INPUT DATA section start

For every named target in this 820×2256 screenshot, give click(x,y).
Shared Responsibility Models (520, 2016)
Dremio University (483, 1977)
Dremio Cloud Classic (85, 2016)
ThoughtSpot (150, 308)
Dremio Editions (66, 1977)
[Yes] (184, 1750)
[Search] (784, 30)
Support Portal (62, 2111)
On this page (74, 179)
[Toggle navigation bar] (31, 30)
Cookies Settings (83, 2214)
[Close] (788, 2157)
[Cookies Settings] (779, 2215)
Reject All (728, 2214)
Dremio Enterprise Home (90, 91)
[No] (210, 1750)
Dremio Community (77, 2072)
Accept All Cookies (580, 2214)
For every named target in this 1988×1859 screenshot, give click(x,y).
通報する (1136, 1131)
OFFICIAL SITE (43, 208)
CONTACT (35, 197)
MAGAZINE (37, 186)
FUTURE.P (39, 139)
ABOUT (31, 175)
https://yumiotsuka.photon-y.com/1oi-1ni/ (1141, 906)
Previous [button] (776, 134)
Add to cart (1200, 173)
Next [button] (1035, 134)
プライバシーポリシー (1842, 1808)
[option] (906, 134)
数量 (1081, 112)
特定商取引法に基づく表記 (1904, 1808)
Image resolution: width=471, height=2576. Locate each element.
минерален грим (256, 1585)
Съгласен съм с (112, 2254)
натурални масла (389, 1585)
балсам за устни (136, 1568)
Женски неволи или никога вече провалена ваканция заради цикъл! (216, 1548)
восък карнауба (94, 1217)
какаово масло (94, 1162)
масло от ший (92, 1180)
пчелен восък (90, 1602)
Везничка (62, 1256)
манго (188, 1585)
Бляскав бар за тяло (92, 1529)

INPUT DATA section end

[GOAL OF THE EXERCISE]:
Quote exactly the first line of the data and every line after it through the one holding "Reject All (728, 2214)".

[TASK SOLUTION]:
For every named target in this 820×2256 screenshot, give click(x,y).
Shared Responsibility Models (520, 2016)
Dremio University (483, 1977)
Dremio Cloud Classic (85, 2016)
ThoughtSpot (150, 308)
Dremio Editions (66, 1977)
[Yes] (184, 1750)
[Search] (784, 30)
Support Portal (62, 2111)
On this page (74, 179)
[Toggle navigation bar] (31, 30)
Cookies Settings (83, 2214)
[Close] (788, 2157)
[Cookies Settings] (779, 2215)
Reject All (728, 2214)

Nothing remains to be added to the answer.